I’ve been posting this for years now, it first appeared in, of all places, The New York Times.

If you have heart disease, or if you DON’T have heart disease and don’t want to get it, this is worth your time to read.
+++

By GARY TAUBES
Published: June 2, 2012

Oakland, Calif.

THE first time I questioned the conventional wisdom on the nature of a healthy diet, I was in my salad days, almost 40 years ago, and the subject was salt. Researchers were claiming that salt supplementation was unnecessary after strenuous exercise, and this advice was being passed on by health reporters. All I knew was that I had played high school football in suburban Maryland, sweating profusely through double sessions in the swamp like 90-degree days of August. Without salt pills, I couldn’t make it through a two-hour practice; I couldn’t walk across the parking lot afterward without cramping.

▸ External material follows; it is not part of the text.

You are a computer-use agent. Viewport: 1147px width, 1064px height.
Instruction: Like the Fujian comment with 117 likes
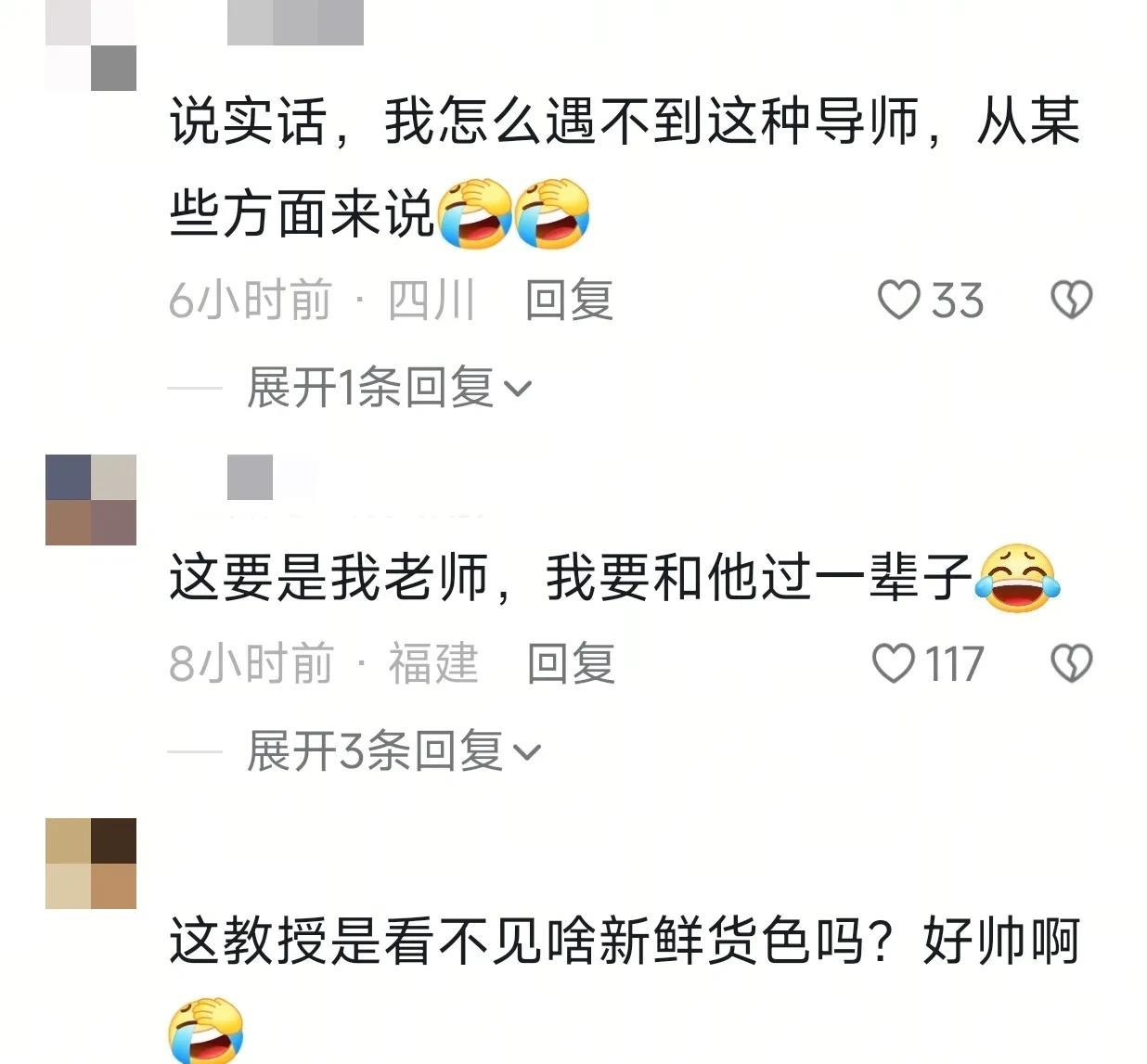tap(895, 664)
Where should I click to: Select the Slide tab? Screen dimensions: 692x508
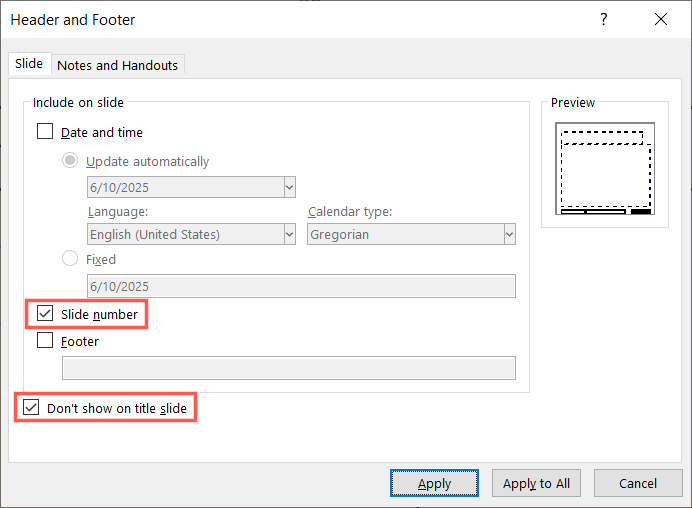tap(29, 64)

While sports nutritionists have since come around to recommend that we should indeed replenish salt when we sweat it out in physical activity, the message that we should avoid salt at all other times remains strong. Salt consumption is said to raise blood pressure, cause hypertension and increase the risk of premature death. This is why the Department of Agriculture’s dietary guidelines still consider salt Public Enemy No. 1, coming before fats, sugars and alcohol. It’s why the director of the Centers for Disease Control and Prevention has suggested that reducing salt consumption is as critical to long-term health as quitting cigarettes.

And yet, this eat-less-salt argument has been surprisingly controversial — and difficult to defend. Not because the food industry opposes it, but because the actual evidence to support it has always been so weak.

When I spent the better part of a year researching the state of the salt science back in 1998 — already a quarter century into the eat-less-salt recommendations — journal editors and public health administrators were still remarkably candid in their assessment of how flimsy the evidence was implicating salt as the cause of hypertension.

“You can say without any shadow of a doubt,” as I was told then by Drummond Rennie, an editor for The Journal of the American Medical Association, that the authorities pushing the eat-less-salt message had “made a commitment to salt education that goes way beyond the scientific facts.”

While, back then, the evidence merely failed to demonstrate that salt was harmful, the evidence from studies published over the past two years actually suggests that restricting how much salt we eat can increase our likelihood of dying prematurely. Put simply, the possibility has been raised that if we were to eat as little salt as the U.S.D.A. and the C.D.C. recommend, we’d be harming rather than helping ourselves.

WHY have we been told that salt is so deadly? Well, the advice has always sounded reasonable. It has what nutritionists like to call “biological plausibility.” Eat more salt and your body retains water to maintain a stable concentration of sodium in your blood. This is why eating salty food tends to make us thirsty: we drink more; we retain water. The result can be a temporary increase in blood pressure, which will persist until our kidneys eliminate both salt and water.

The scientific question is whether this temporary phenomenon translates to chronic problems: if we eat too much salt for years, does it raise our blood pressure, cause hypertension, then strokes, and then kill us prematurely? It makes sense, but it’s only a hypothesis. The reason scientists do experiments is to find out if hypotheses are true.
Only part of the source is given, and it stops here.